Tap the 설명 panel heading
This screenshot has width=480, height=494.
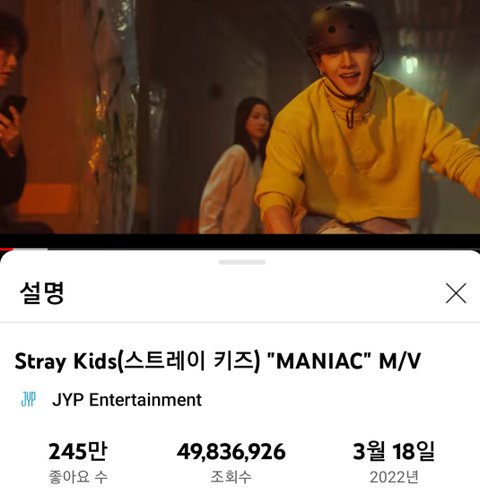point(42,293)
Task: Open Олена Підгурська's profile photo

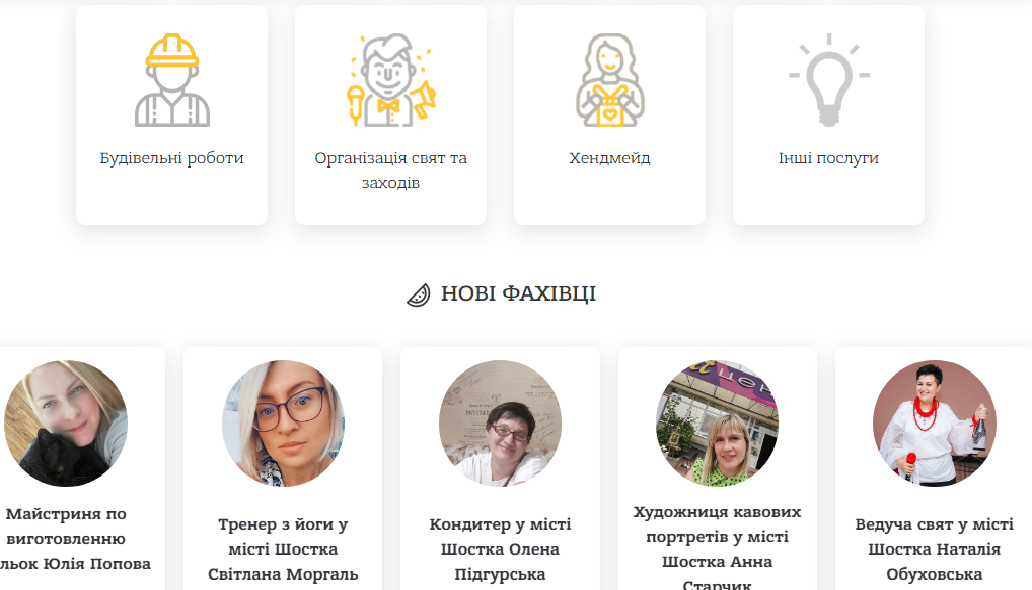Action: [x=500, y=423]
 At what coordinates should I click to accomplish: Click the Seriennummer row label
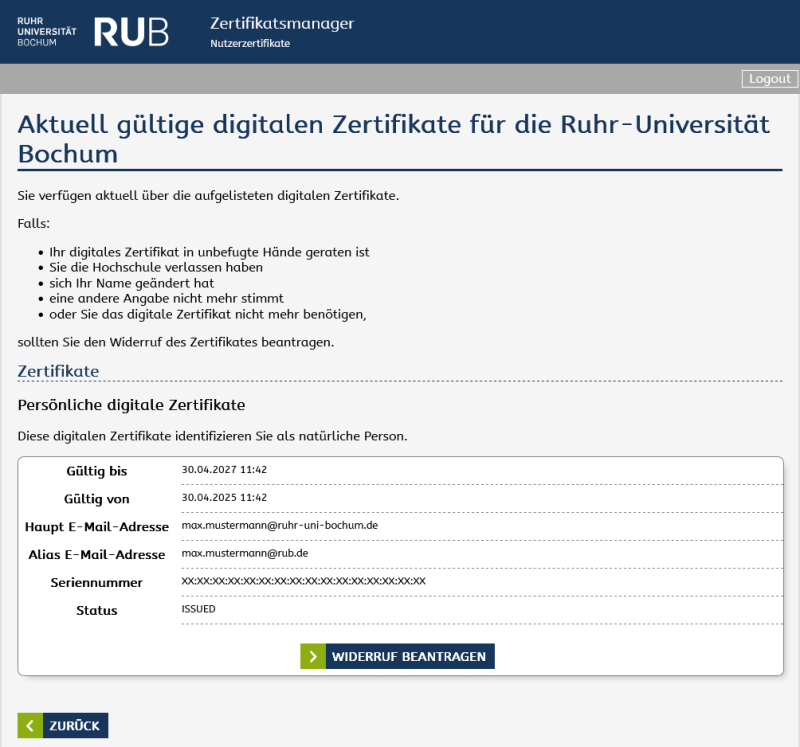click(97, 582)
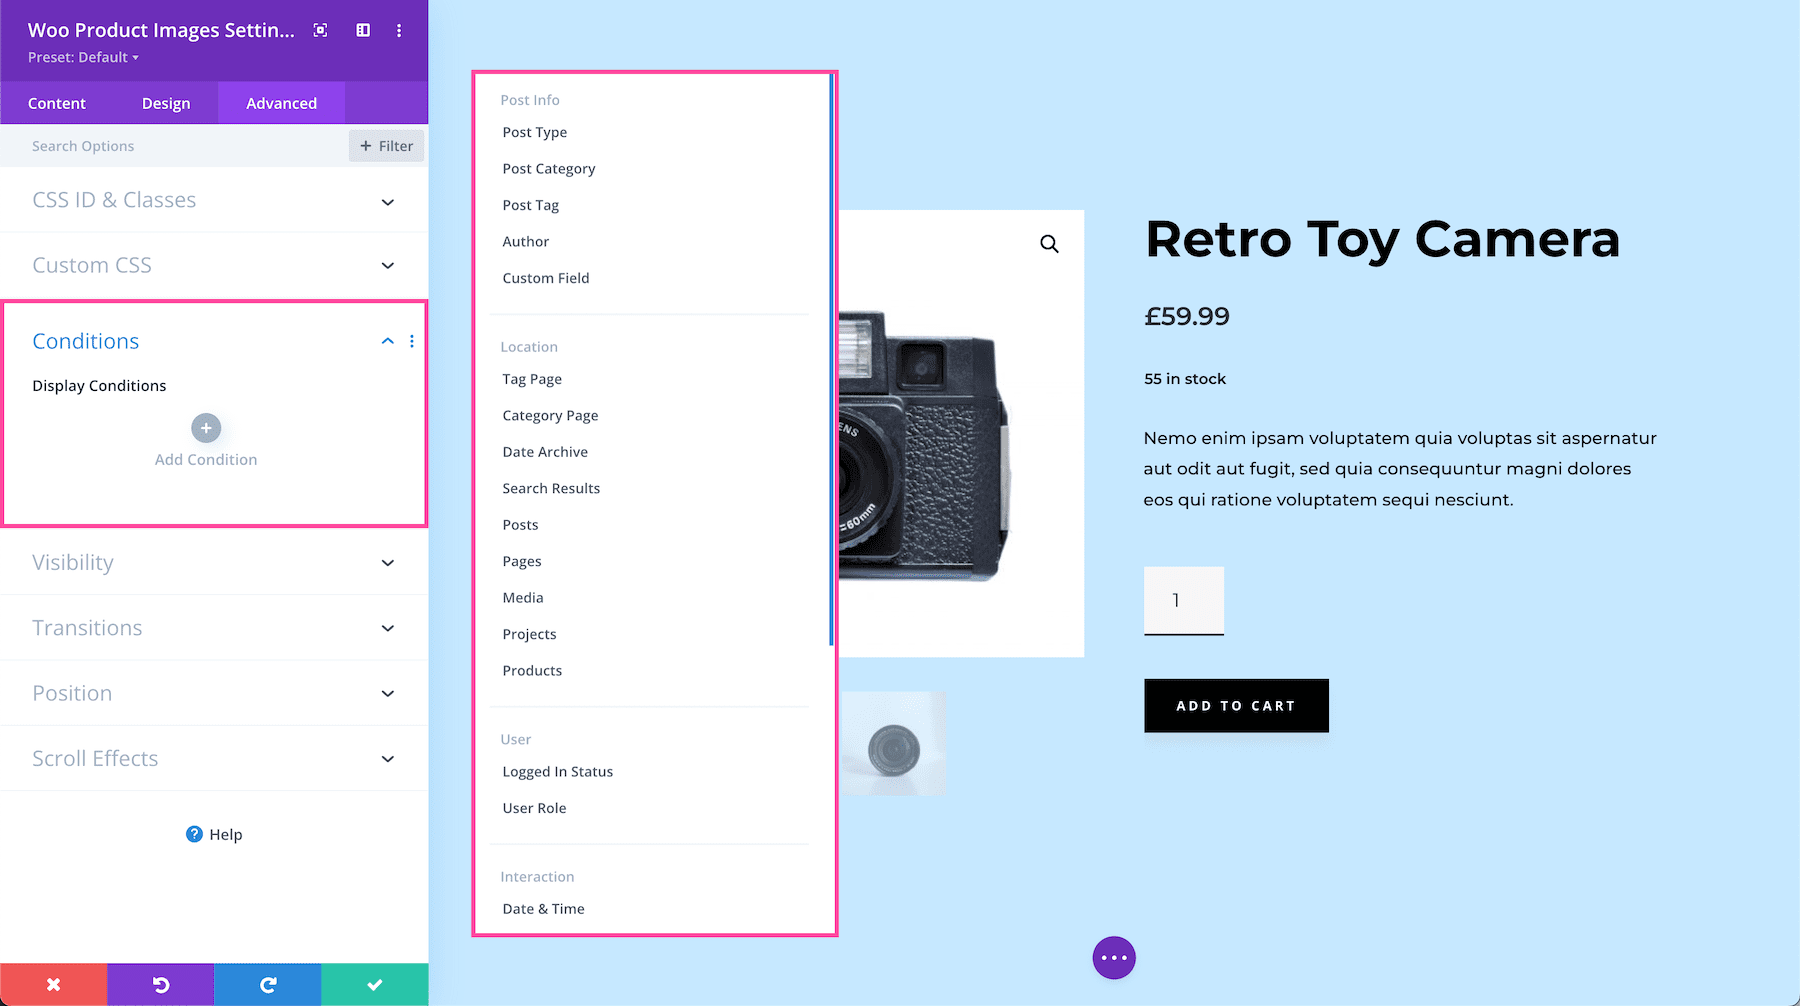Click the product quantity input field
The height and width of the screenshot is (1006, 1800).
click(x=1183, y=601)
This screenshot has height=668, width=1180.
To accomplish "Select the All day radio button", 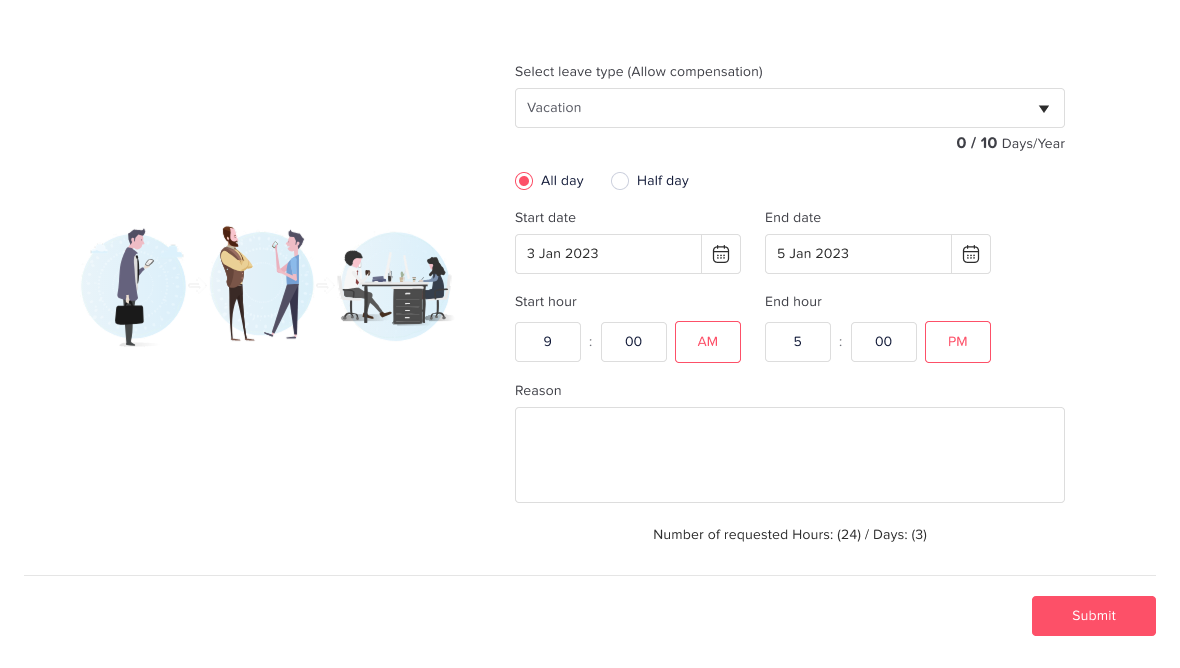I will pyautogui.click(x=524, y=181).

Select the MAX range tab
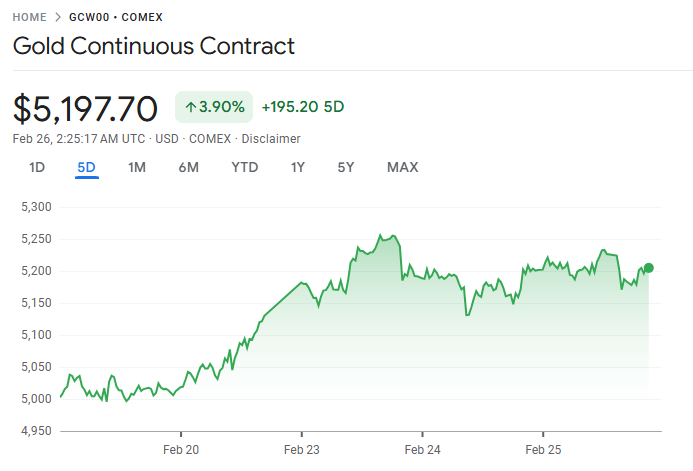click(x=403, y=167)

=-=-=

* _TASK INSTRUCTIONS_
What is needed is an exact copy of the lines above, from the one holding "At what coordinates" down to the one holding "This screenshot has height=668, width=1180.", with those two included and the pictures left out.

* _FINISHED TASK_
 At what coordinates should I click to accomplish: Click the Seriennummer row label
click(97, 582)
Click the product quantity input field
The height and width of the screenshot is (1006, 1800).
click(x=1183, y=601)
This screenshot has height=668, width=1180.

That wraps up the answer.